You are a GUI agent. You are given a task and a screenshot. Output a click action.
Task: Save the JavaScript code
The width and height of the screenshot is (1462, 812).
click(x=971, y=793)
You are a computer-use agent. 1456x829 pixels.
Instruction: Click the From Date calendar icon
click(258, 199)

* * *

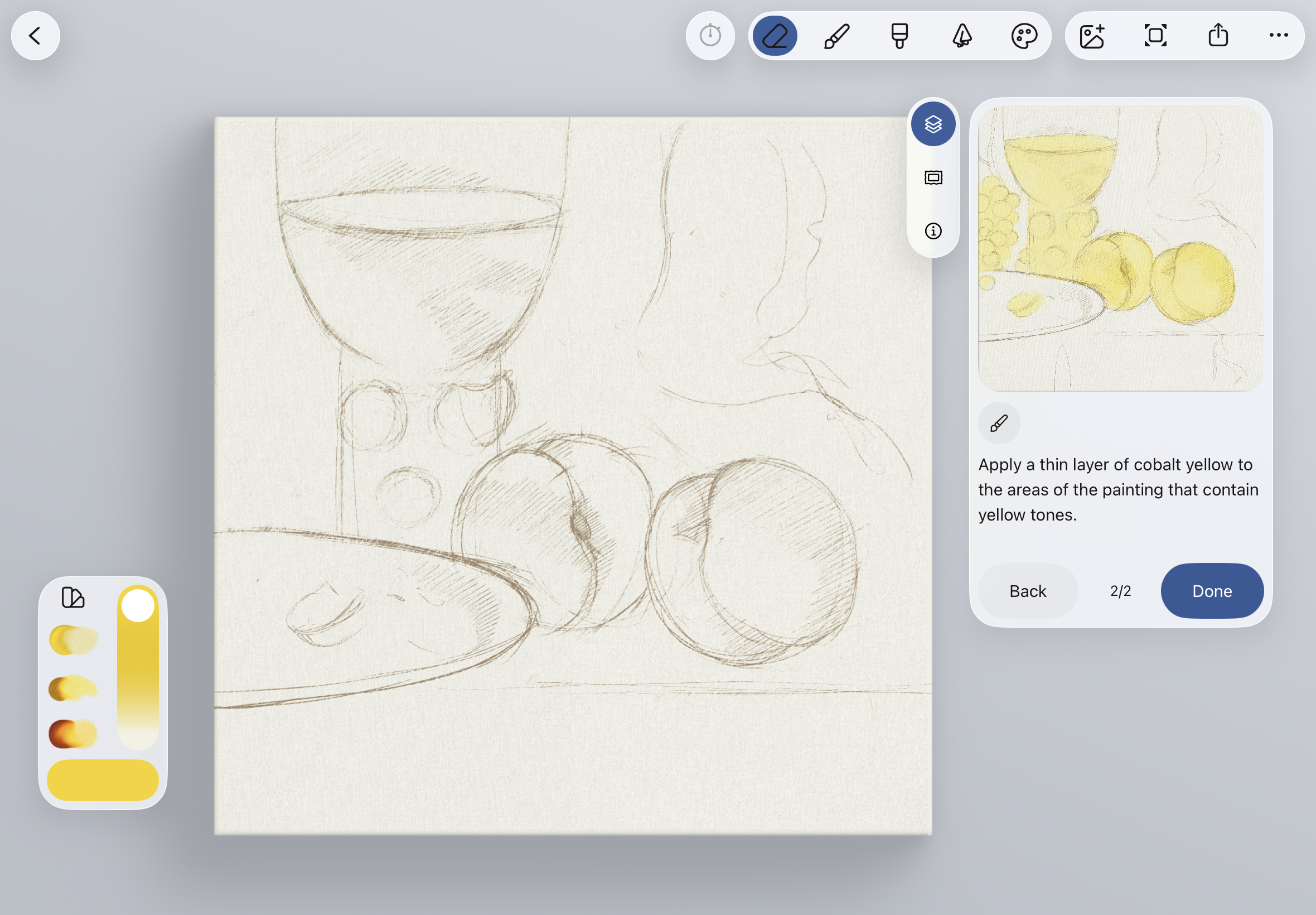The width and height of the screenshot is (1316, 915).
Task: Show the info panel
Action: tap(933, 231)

WHAT YOU SHOULD DO:
Only the count is wanted. Find the lines of the records that include the word "agent" and state how many.

ANSWER BOX:
2